- _Requirement_
From the entries below, reproduce exactly the line containing "Melbourne (1019, 425)", the line containing "Paketler (303, 31)", and every line in between, with nothing added.
Segment Start: Input material
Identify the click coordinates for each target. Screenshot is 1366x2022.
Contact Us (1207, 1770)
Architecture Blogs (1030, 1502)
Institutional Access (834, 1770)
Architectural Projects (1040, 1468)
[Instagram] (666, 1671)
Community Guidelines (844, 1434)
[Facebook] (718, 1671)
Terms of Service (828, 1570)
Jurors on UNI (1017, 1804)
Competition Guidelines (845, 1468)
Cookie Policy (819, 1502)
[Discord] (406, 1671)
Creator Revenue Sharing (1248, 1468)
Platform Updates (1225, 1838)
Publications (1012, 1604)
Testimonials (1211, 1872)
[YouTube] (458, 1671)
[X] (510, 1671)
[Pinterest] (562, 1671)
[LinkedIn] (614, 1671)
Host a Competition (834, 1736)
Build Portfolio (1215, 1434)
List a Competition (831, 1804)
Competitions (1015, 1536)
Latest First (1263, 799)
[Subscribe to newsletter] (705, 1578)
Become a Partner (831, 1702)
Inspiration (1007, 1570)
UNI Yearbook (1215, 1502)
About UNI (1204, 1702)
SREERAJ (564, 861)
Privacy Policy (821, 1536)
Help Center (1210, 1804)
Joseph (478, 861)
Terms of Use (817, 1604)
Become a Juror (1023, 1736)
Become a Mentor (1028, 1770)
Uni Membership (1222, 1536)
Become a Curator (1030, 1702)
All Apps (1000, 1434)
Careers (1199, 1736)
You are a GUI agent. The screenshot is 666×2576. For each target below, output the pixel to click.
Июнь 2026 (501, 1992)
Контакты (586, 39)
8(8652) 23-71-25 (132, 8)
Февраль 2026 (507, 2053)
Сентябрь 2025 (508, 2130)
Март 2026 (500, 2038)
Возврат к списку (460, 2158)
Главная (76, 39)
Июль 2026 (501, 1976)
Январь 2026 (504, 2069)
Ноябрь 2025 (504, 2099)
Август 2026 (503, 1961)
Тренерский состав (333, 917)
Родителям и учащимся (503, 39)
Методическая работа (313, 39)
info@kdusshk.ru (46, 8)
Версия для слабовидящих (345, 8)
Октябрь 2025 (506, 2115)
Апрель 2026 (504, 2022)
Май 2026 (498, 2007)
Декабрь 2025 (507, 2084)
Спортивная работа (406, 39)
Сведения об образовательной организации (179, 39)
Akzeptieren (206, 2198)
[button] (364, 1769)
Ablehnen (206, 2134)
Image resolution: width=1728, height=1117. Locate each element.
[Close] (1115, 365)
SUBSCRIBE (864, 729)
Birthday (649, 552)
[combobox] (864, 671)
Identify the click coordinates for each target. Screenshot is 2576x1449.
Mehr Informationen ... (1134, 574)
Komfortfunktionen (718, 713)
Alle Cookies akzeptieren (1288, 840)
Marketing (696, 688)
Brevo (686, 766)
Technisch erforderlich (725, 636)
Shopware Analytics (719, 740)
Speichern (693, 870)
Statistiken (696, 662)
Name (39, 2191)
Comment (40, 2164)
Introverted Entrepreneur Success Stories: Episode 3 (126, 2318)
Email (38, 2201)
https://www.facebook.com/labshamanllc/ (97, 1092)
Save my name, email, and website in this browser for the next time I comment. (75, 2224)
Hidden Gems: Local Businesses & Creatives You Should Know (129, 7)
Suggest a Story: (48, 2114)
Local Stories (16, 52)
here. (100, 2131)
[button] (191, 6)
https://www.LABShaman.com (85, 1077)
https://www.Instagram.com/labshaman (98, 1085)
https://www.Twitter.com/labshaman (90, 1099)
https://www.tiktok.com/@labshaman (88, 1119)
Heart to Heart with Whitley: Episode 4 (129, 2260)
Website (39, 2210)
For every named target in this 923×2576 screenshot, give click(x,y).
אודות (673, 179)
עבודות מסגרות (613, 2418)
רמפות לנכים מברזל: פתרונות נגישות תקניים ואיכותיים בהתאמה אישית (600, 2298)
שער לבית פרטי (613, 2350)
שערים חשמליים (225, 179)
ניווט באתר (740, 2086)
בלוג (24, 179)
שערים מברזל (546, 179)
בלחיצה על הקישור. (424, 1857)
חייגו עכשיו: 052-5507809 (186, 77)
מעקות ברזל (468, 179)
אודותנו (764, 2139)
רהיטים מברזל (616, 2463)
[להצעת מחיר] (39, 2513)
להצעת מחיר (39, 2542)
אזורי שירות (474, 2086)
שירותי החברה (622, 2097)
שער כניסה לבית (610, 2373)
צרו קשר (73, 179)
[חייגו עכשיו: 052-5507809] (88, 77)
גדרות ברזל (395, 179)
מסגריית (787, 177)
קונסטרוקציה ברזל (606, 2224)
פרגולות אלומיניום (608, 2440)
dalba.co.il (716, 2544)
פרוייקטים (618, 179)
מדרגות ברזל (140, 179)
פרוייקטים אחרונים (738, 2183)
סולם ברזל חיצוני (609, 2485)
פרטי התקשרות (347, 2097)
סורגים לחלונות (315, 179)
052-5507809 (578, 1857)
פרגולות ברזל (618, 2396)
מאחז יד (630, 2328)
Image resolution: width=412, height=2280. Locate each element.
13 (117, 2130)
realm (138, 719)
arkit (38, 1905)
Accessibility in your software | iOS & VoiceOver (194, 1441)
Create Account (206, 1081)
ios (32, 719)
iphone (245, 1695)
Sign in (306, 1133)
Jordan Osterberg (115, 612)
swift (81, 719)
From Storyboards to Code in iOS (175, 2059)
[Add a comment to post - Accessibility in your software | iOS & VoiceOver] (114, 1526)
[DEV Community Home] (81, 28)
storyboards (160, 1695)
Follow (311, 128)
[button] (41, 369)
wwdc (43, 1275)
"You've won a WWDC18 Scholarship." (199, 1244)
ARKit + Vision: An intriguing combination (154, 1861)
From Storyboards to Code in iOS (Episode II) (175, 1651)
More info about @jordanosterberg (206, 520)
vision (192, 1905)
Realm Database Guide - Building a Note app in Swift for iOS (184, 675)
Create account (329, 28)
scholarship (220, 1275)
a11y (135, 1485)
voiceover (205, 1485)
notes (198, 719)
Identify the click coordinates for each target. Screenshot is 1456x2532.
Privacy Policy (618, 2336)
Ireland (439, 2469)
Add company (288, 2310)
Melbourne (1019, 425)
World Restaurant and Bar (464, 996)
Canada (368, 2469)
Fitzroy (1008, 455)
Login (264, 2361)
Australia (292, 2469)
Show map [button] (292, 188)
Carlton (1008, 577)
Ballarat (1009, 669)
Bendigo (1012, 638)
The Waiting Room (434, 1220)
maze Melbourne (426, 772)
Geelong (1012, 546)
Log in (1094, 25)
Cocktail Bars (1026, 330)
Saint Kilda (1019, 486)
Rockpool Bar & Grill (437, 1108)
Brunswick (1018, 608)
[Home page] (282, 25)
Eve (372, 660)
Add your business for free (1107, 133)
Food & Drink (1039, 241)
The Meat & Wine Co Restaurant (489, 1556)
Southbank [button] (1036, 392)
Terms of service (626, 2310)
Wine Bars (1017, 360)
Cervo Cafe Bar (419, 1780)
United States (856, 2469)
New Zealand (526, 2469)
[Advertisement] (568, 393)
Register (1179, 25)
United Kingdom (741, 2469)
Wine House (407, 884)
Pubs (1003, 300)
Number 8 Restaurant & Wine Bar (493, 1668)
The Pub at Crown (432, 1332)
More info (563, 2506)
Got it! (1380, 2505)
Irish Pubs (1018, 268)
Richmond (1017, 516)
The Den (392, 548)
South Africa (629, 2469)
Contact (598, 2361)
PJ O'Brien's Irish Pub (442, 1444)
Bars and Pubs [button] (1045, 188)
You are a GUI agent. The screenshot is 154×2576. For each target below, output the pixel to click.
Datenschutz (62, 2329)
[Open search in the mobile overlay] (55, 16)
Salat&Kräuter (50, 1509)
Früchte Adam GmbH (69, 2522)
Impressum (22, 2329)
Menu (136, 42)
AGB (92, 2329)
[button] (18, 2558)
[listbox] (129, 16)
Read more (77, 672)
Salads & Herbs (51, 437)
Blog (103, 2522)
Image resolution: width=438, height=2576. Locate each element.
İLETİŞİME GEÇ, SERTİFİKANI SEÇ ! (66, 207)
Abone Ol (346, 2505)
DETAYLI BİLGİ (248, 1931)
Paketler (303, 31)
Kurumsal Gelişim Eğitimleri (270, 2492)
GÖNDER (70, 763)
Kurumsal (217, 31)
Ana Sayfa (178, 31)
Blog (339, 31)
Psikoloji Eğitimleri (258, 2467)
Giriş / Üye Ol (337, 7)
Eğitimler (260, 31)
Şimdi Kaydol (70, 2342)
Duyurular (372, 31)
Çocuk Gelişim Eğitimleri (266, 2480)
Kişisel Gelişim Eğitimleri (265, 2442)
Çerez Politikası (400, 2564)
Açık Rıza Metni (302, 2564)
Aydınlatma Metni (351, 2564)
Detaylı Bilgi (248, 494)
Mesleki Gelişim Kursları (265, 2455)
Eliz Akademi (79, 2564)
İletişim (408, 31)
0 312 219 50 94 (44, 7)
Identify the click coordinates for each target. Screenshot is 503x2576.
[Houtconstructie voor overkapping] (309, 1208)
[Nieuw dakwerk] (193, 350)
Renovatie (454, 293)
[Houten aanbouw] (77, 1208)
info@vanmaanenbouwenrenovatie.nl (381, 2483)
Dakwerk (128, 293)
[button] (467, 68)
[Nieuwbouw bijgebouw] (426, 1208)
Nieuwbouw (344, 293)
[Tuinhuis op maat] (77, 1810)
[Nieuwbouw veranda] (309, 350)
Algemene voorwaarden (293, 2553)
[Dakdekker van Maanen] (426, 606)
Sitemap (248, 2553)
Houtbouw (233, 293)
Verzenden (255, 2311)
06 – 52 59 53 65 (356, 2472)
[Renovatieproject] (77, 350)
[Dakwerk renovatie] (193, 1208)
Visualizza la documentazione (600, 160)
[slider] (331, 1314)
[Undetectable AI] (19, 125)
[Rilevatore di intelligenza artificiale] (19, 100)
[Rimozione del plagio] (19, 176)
Segment End: Input material
- _The completed task_
Melbourne (1019, 425)
World Restaurant and Bar (464, 996)
Canada (368, 2469)
Fitzroy (1008, 455)
Login (264, 2361)
Australia (292, 2469)
Show map [button] (292, 188)
Carlton (1008, 577)
Ballarat (1009, 669)
Bendigo (1012, 638)
The Waiting Room (434, 1220)
maze Melbourne (426, 772)
Geelong (1012, 546)
Log in (1094, 25)
Cocktail Bars (1026, 330)
Saint Kilda (1019, 486)
Rockpool Bar & Grill (437, 1108)
Brunswick (1018, 608)
[Home page] (282, 25)
Eve (372, 660)
Add your business for free (1107, 133)
Food & Drink (1039, 241)
The Meat & Wine Co Restaurant (489, 1556)
Southbank [button] (1036, 392)
Terms of service (626, 2310)
Wine Bars (1017, 360)
Cervo Cafe Bar (419, 1780)
United States (856, 2469)
New Zealand (526, 2469)
[Advertisement] (568, 393)
Register (1179, 25)
United Kingdom (741, 2469)
Wine House (407, 884)
Pubs (1003, 300)
Number 8 Restaurant & Wine Bar (493, 1668)
The Pub at Crown (432, 1332)
More info (563, 2506)
Got it! (1380, 2505)
Irish Pubs (1018, 268)
Richmond (1017, 516)
The Den (392, 548)
South Africa (629, 2469)
Contact (598, 2361)
PJ O'Brien's Irish Pub (442, 1444)
Bars and Pubs [button] (1045, 188)
You are a GUI agent. The screenshot is 154×2576. For each target below, output the pixel to click.
Datenschutz (62, 2329)
[Open search in the mobile overlay] (55, 16)
Salat&Kräuter (50, 1509)
Früchte Adam GmbH (69, 2522)
Impressum (22, 2329)
Menu (136, 42)
AGB (92, 2329)
[button] (18, 2558)
[listbox] (129, 16)
Read more (77, 672)
Salads & Herbs (51, 437)
Blog (103, 2522)
Image resolution: width=438, height=2576. Locate each element.
İLETİŞİME GEÇ, SERTİFİKANI SEÇ ! (66, 207)
Abone Ol (346, 2505)
DETAYLI BİLGİ (248, 1931)
Paketler (303, 31)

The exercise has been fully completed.